Finally, it is only fitting to discuss the issues raised by last year’s Snowden-storm about the NSA “seeing all and knowing all.” Indications are that the NSA is tracking every call, email, and data transfer in the country and that under the Patriot Act and its successors, various agencies such as the FBI have the power to ask third parties for your data and not notify you. This gives rise to an argument that there is no more attorney-client privilege if you have used the telephone or the Internet (or work on a network connected to the same) because your data have been disclosed to a third party, and you know it. (Or now you do. Sorry about that. . . .) As of this writing, the shockwaves of the initial disclosures have not yet settled, but I don’t believe we’re going to resolve this by only using data couriers with thumb drives implanted in their forearms to transmit important documents à la Johnny Mnemonic. Rather, the profession will probably resolve the matter by agreeing to pretend the issue doesn’t exist, just as it did 30 years ago when faxes became indispensable—even though a fax did not, technically, satisfy the Federal Rules’ requirements to be considered a “copy” in the same manner as a photocopy did. If we all agree to pretend the elephant isn’t there, no one will be filing any motions using “NSA” and “waiver of attorney-client privilege” in the same sentence. Good luck.

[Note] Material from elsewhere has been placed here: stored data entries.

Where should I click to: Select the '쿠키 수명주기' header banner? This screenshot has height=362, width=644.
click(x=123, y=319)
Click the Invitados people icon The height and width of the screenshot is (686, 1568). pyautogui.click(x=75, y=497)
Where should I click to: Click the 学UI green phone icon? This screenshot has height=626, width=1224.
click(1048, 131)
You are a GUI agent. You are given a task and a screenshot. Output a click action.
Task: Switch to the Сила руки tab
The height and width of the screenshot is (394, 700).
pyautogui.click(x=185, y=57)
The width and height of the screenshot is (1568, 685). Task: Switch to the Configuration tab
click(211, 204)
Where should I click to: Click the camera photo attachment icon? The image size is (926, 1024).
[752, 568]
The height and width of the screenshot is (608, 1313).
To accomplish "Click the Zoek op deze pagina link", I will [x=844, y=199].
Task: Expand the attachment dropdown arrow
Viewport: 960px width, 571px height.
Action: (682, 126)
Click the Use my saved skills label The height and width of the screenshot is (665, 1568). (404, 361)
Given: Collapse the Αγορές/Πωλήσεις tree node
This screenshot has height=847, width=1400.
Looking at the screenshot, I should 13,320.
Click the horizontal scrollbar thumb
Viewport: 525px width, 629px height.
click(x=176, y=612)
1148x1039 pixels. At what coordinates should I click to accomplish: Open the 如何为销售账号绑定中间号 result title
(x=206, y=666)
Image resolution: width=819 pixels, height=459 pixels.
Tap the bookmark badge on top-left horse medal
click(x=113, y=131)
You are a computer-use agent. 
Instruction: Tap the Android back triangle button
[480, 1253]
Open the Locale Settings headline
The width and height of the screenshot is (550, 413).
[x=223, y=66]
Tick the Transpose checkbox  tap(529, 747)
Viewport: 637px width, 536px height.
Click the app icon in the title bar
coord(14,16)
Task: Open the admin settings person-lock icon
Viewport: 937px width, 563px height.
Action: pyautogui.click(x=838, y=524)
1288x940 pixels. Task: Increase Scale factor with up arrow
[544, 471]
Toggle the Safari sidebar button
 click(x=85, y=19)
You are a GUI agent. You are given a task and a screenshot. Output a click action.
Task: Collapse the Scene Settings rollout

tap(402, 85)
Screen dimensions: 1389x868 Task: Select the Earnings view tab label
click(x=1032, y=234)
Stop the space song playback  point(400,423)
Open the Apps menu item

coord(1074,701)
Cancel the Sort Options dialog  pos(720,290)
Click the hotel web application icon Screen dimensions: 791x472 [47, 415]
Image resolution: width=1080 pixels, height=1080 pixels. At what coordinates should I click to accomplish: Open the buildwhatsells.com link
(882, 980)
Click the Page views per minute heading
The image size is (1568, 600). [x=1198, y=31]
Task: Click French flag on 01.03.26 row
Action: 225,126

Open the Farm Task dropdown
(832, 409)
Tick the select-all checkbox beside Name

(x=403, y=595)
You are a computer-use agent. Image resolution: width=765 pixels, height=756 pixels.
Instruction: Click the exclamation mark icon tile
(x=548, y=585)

So what’s the takeaway? First, consider these issues for your own firm as well as for your clients. Depending on what kind of work you do, you can create letters and documents with various levels of detail to show that both your internal procedures and your advice to the client are consonant with reasonable care of data security. Afterward, there’s the fun of discomfiting your opponents in discovery to look forward to.
As citizens, we need to decide whether we care about the rapid and perhaps irreversible changes taking place in our society with respect to the acquisition and storage of “our” data by both government and commercial entities. I would suggest that a very strong argument can be made that the NSA is the least of our worries, in that the commercial acquisition and analysis of data have gone so far as to render the government’s acquisition a matter of secondary concern. At the same time, however, there are very different risks and protections presented by government capture of citizens’ data. While I may not care if Google knows what I shop for or where I’m walking so it can send me ads, my response may be entirely different if the inquirer is the FBI. These questions, however, are for another column.